# Stolen ECM and BCM



## JLL (Sep 12, 2017)

I'm not a GM tech. I believe @snowwy66 or @Ma v e n (if he's still on this site) might be able to answer your question in more detail. All I know is that the ECM and BCM will need to be programmed before installation but I don't know exactly what that entails.


----------



## Maqcro1 (Apr 29, 2019)

Some sort of flashing or programming would be required to make your car work again. There is no way a used BCM just plug and play will allow your car to start since the key wouldn’t have the correct “password” to start the car. There would have to be proper handshake authentication before the BCM would allow the starter to engage.

The PCM under the hood…. Maybe you could swap with a used one…but not the BCM under dash.

also…… how the hell did someone manage stealing both without getting caught 😆 and for what purpose 🤔


----------



## snowwy66 (Nov 5, 2017)

I could be wrong but I think everything is programmed for the vin. Including the radio.

[Objective 1]: Filter the records below and copy every line that contains the string "pixels".

[Material shown]:
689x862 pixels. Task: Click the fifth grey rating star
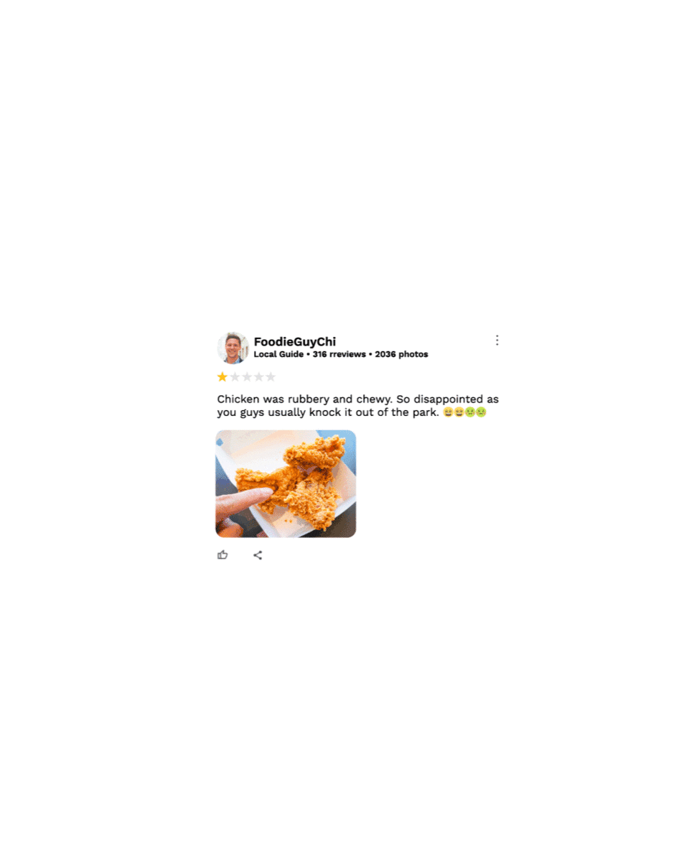271,377
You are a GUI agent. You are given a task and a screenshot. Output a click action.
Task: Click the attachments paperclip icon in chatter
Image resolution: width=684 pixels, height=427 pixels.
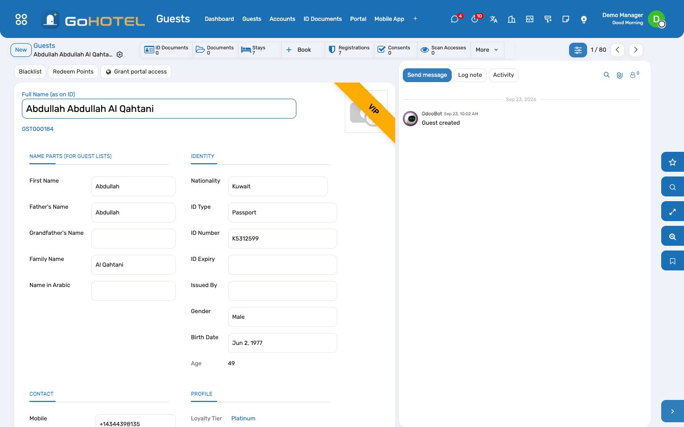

[Objective 2]: According to the forum thread about the stolen ECM and BCM, where is the PCM located?

[Answer 1]:
689x862 pixels. Task: Click the fifth grey rating star
Image resolution: width=684 pixels, height=427 pixels.

[Answer 2]: Under the hood.